ノンフィクション作家として
数多くの刺激的な本を書いてきた
高野秀行さんは、
早稲田大学探検部の時代から、
絶えず休まず、
地球の隅々に好奇心の矢をはなち、
「おもしろそう!」を発見するや、
ひょいっと飛んで、
そこにあるものごとを丸ごと、
見て聞いて喋って食べてきました。
コンゴで幻獣を探した30年前、
アフリカで納豆を追う現在。
全人生で探検している!
その好奇心と行動力に、憧れます。
全9回。担当はほぼ日奥野です。

>高野秀行さんのプロフィール

高野秀行 プロフィール画像

高野秀行(たかの・ひでゆき)

__提供資料__.
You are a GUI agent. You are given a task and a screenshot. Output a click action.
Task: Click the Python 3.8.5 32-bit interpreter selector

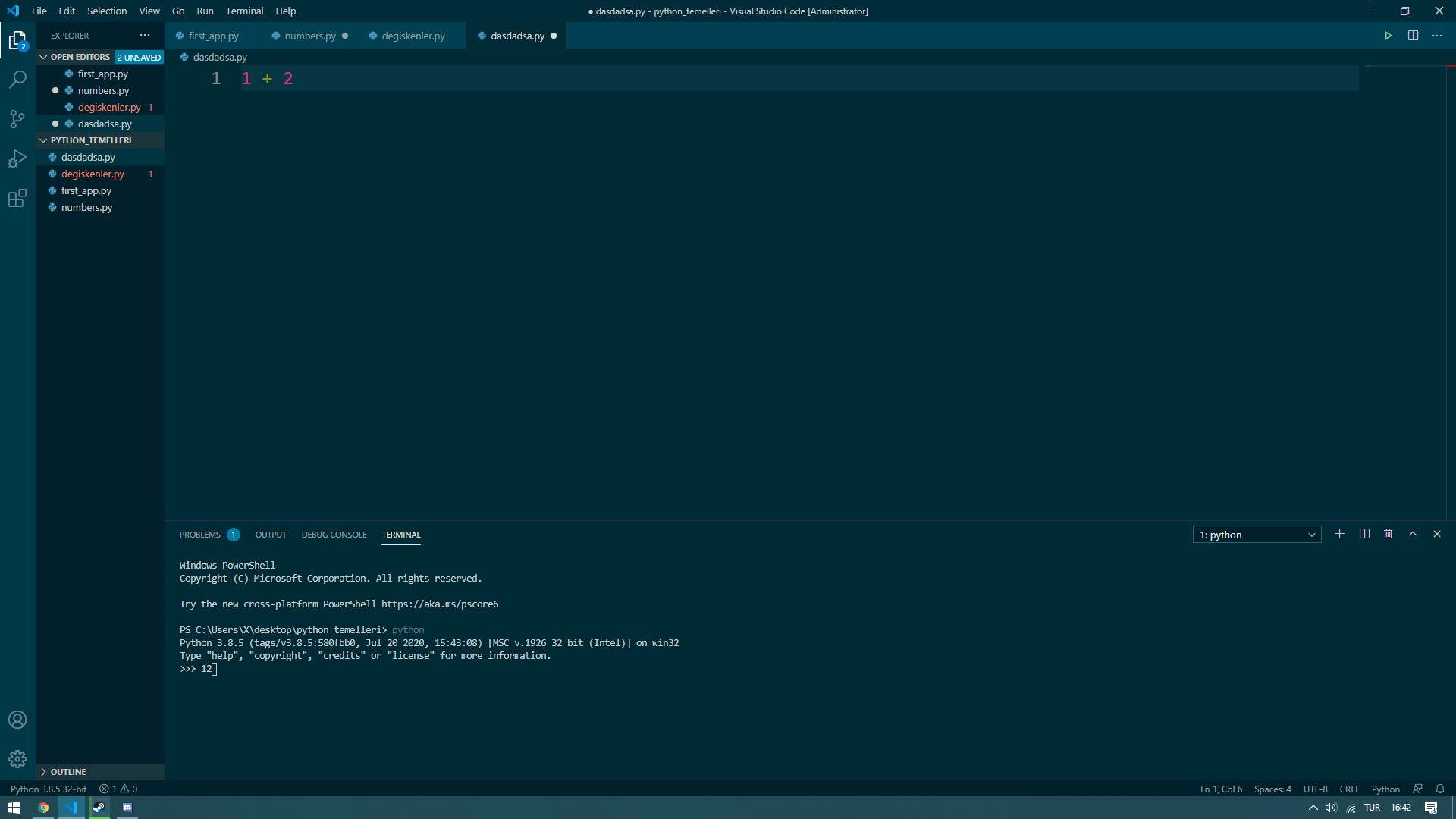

__課題の指示__. 高野秀行さんの紹介文を、末尾の「高野秀行(たかの・ひでゆき)」に続けて書き継いでください。

__この課題の解答__.
1966年、東京都八王子市生まれ。ノンフィクション作家。 早稲田大学探検部在籍時に書いた『幻獣ムベンベを追え』(集英社文庫)をきっかけに文筆活動を開始。「誰も行かないところへ行き、誰もやらないことをやり、それを面白おかしく書く」がモットー。『謎の独立国家ソマリランド』で第35回講談社ノンフィクション賞を受賞、第3回梅棹忠夫・山と探検文学賞を受賞。主な著書に『アヘン王国潜入記』『イスラム飲酒紀行』『謎のアジア納豆 そして帰ってきた〈日本納豆〉』など。2020年8月に最新刊 『幻のアフリカ納豆を追え! そして現れた<サピエンス納豆>』が刊行されました。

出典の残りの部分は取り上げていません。